EXERCISE GOAL:
Rewrite the lines between the one containing "What do you" and the one containing "pyautogui.click(x=1098, y=424)", inclusive, replacing "GUI agent" with "screen assistant" and keeping everything else unchanged.

[DATA SECTION — start]

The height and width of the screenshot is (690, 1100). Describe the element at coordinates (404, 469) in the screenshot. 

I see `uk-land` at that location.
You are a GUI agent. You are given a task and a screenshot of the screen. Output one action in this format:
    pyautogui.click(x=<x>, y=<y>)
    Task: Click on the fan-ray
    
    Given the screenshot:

[DATA SECTION — finish]
[DATA SECTION — start]

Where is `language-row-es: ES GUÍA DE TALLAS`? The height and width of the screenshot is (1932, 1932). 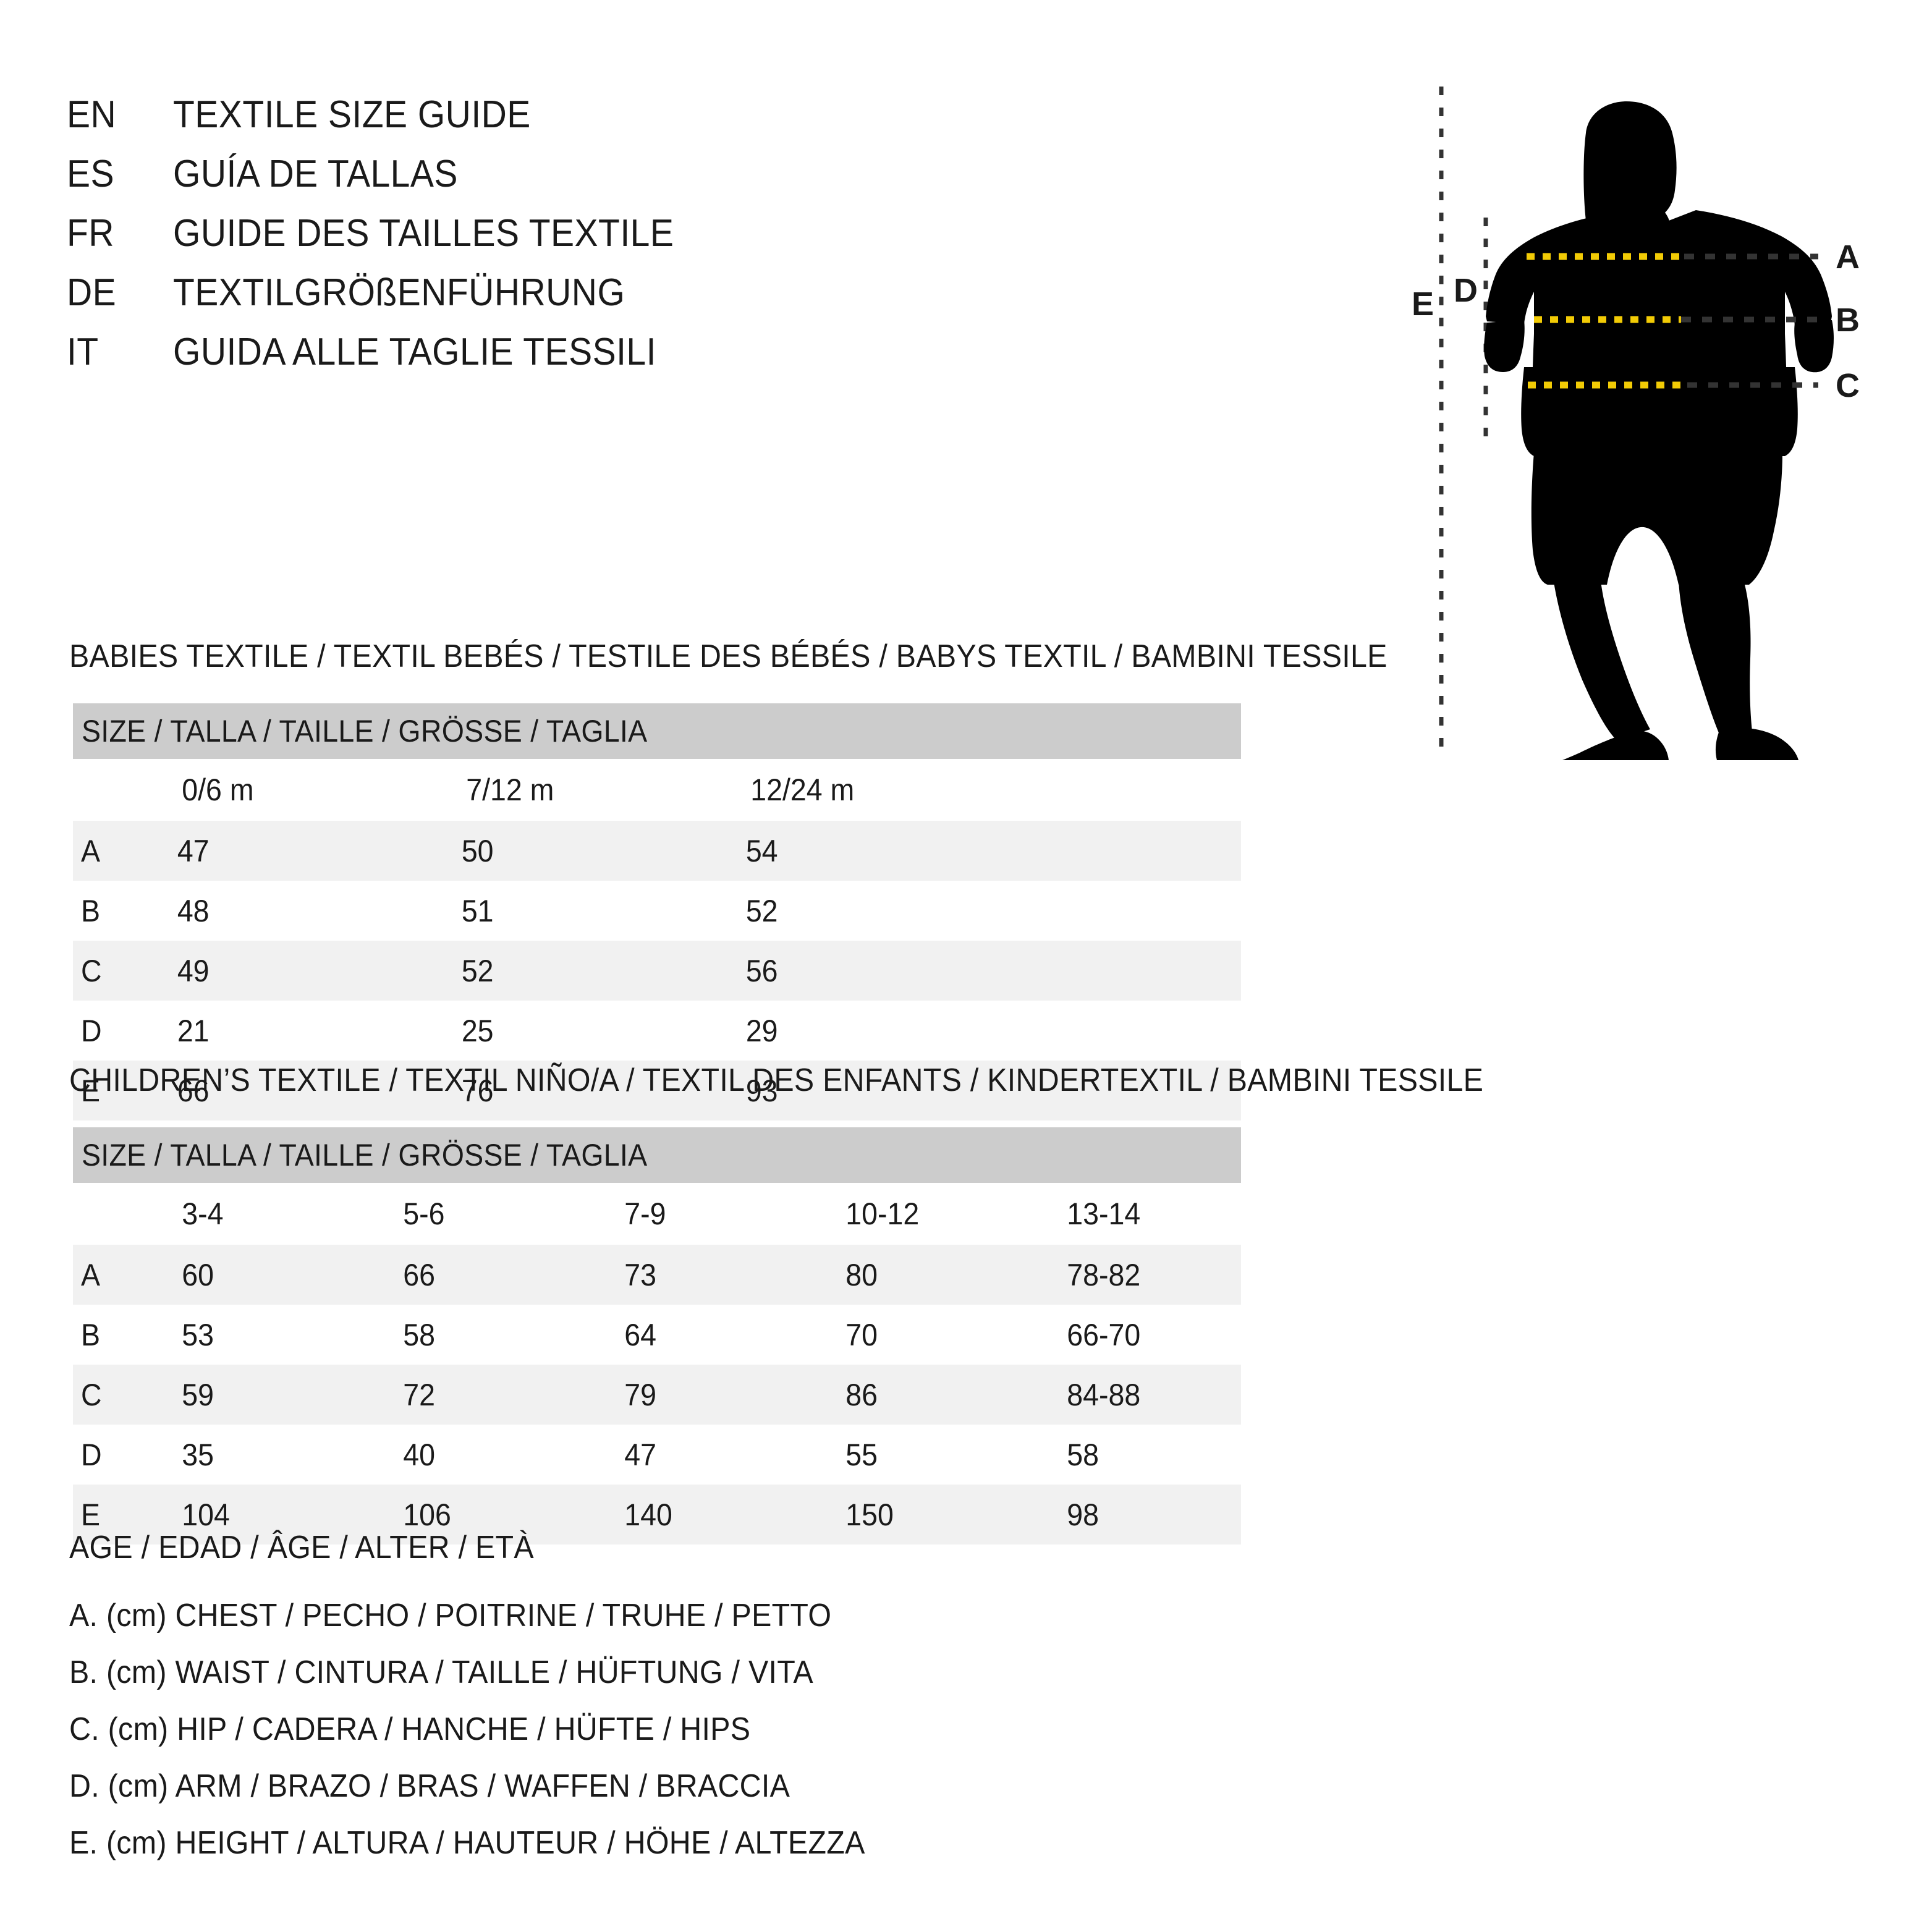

[DATA SECTION — finish]
[DATA SECTION — start]

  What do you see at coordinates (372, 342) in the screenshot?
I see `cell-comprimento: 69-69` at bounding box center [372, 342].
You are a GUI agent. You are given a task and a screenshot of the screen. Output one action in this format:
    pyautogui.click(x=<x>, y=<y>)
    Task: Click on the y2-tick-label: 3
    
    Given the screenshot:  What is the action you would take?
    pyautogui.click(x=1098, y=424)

[DATA SECTION — finish]

RESPONSE:
  What do you see at coordinates (372, 342) in the screenshot?
I see `cell-comprimento: 69-69` at bounding box center [372, 342].
You are a screen assistant. You are given a task and a screenshot of the screen. Output one action in this format:
    pyautogui.click(x=<x>, y=<y>)
    Task: Click on the y2-tick-label: 3
    
    Given the screenshot:  What is the action you would take?
    pyautogui.click(x=1098, y=424)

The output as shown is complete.